• The data:
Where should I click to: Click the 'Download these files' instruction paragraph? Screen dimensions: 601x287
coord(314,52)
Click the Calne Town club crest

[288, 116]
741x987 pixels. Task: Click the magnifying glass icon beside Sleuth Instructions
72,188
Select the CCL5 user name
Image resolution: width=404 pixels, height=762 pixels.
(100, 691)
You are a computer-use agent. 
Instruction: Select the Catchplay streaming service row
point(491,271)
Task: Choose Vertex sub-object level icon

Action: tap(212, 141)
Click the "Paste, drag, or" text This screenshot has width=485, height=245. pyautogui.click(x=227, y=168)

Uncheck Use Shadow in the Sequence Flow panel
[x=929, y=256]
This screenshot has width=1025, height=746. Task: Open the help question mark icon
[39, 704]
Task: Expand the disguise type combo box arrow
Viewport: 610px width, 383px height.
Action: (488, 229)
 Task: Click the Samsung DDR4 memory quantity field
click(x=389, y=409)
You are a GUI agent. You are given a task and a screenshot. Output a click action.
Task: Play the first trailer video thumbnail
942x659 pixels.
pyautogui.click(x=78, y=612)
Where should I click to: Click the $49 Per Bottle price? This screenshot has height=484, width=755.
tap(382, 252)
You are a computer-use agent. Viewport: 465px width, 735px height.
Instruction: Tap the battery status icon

• Work to be completed: Your answer should be a single number: how many lines of the material above include "computer".

• Response: 2